Die Handelskammer beider Basel unterstützt eine gute Erreichbarkeit und Qualität von Post und Zahlungsverkehrsdiensten. Die in dieser Vorlage vorgeschlagenen Änderungen der Postverordnung (VPG) schiessen jedoch deutlich über das Ziel hinaus. Wir sehen durch die Einführung weiterer Erreichbarkeitskriterien sowie deren deutliche Verschärfung bei gleichzeitigem Ausblenden der Nachfrageseite für angesprochene Dienstleitungen die Gefahr des Aufbaus massiver Überkapazitäten.
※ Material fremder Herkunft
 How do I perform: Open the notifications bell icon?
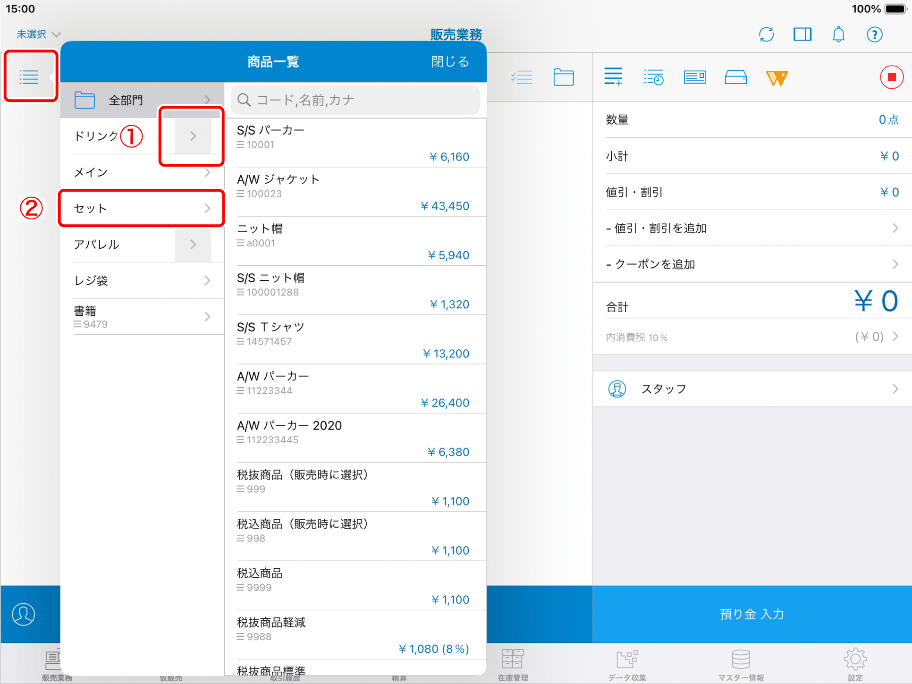click(x=838, y=34)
Die Handelskammer beider Basel setzt sich auch bei Post und Zahlungsverkehrsdiensten für eine nachfrageorientierte Ausgestaltung des Angebots ein und lehnt einen Zwang zum Ausbau dieser Dienstleistungen auf dem Verordnungsweg entschieden ab.

 

Fazit


Angesichts einer zunehmenden und beschleunigten Digitalisierung des täglichen Lebens, insbesondere im Bereich der Post und des Zahlungsverkehrs, ändert sich das Marktumfeld sowie die Präferenzen der Kunden und somit die Nachfrage nach bestimmten Produkten rasant. Die Anbieter müssen auf diesen Wandel mit einem angepassten Angebot reagieren und sich nachfrage-orientierter ausrichten. Die in dieser Vorlage dargelegte Verschärfung zur Grundversorgung von Dienstleitungen rund um Post und Zahlungsverkehr, unterminieren jegliche Anstrengungen der Anbieter jedoch, da die Nachfrageseite ausgeblendet wird. Stattdessen werden die Dienstleistungen mit der vorgeschlagenen Änderung der Postverordnung noch angebotsorientierter, als dies schon jetzt der Fall ist. Aus Sicht der Handelskammer wird dies einen Aufbau massiver Überkapazitäten nach sich ziehen, und damit den Service public nicht stärken, sondern langfristig schwächen, indem eine Modernisierung des Angebots behindert und verzögert wird. Darunter leiden neben den Unternehmen, welche diese Dienstleistungen in Anspruch nehmen möchten, auch die Konsumenten und letztlich die Anbieter aufgrund sinkender Kundenzahlen.